━━━━━ Исходный текст

Только одна находившаяся рядом с министерским залом фуппа юнкеров была готова погибнуть, но не сдаться. Эти семнадцати-девятнадцатилетние юноши оказались последними защитниками, пусть видоизмененной, но все же во многом традиционной России. Им не пришлось погибать. Юнкерам сообщили, что правительство готово сдаться.
В зал ворвалась толпа, во главе ее был член ВРК Антонов-Овсеенко, маленький человек в очках. Министры были арестованы и, чудом избежав самосуда, отправлены в Петропавловскую крепость.
Была ночь 26 октября 1917 года. Традиционная Россия тихо отдалялась от революционного Петрограда. Крестивший Русь Владимир Святой, объединивший страну Иван III, создавший империю Петр I, победивший Наполеона Александр I, а также тысячи и тысячи подвижников и героев оказались в ту ночь на незримом корабле отплывающей России.

━━━━━━━━━━
━━━━━ Данные

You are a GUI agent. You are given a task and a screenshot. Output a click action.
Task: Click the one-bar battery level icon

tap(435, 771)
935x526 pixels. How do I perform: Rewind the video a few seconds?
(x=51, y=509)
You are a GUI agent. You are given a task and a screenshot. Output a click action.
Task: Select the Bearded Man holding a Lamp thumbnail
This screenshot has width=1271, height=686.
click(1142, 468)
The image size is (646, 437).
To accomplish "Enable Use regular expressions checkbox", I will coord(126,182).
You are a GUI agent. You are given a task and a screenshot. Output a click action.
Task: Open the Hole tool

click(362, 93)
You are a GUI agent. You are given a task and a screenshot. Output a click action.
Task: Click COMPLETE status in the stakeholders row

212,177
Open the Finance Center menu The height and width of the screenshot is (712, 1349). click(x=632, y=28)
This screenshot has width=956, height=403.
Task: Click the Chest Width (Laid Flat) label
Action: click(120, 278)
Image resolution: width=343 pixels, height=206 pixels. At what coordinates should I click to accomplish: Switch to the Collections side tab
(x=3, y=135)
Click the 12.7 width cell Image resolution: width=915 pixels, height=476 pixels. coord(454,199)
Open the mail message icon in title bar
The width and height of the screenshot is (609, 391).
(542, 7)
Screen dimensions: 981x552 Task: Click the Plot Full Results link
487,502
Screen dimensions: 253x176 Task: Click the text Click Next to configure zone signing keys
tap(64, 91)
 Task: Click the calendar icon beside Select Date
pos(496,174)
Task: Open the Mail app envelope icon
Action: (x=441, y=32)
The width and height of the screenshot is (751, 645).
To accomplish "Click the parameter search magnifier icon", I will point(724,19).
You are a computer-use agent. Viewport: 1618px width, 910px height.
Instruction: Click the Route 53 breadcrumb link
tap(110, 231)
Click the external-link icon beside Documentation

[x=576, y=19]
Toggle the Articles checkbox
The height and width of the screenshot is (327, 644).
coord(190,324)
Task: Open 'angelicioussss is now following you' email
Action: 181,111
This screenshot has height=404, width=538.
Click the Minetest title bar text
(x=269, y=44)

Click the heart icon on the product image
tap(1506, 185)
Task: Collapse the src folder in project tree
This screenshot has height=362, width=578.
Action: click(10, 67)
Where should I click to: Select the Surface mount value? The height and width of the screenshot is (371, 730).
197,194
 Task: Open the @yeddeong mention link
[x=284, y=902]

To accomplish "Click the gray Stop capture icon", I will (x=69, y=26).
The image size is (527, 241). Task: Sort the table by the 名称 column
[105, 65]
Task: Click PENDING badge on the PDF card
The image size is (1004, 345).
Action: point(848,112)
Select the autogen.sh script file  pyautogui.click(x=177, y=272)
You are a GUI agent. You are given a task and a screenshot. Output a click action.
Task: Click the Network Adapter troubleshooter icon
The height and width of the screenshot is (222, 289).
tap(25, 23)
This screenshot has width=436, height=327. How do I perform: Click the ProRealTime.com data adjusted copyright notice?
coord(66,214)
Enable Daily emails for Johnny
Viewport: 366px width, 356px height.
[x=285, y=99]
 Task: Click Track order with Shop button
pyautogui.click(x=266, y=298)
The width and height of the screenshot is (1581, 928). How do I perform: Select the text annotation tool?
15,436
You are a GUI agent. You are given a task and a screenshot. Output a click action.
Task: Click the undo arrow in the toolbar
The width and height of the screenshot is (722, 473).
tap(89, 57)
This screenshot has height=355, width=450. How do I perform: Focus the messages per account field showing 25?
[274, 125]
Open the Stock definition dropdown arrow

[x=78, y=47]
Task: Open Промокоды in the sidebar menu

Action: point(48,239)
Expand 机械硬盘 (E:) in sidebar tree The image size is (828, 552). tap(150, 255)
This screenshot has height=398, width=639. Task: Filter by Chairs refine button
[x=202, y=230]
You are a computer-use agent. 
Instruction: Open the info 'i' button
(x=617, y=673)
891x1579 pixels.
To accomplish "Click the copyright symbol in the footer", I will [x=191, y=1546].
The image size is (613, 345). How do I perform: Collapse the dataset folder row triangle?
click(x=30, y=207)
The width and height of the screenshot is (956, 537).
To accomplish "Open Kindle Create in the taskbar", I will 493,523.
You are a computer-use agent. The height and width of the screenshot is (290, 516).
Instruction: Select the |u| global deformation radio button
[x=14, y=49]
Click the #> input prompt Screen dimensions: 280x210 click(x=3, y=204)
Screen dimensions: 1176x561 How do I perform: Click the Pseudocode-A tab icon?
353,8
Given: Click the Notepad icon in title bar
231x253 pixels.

━━━━━━━━━━

## Описание задания
Изложите текст о ночи 26 октября 1917 года в двух предложениях.

## Выполненное задание
Ночью 26 октября 1917 года группа юнкеров, готовых погибнуть, но не сдаться, узнала о готовности правительства сдаться. Толпа во главе с членом ВРК Антоновым-Овсеенко ворвалась в зал, министров арестовали и отправили в Петропавловскую крепость, а традиционная Россия тихо отдалялась от революционного Петрограда.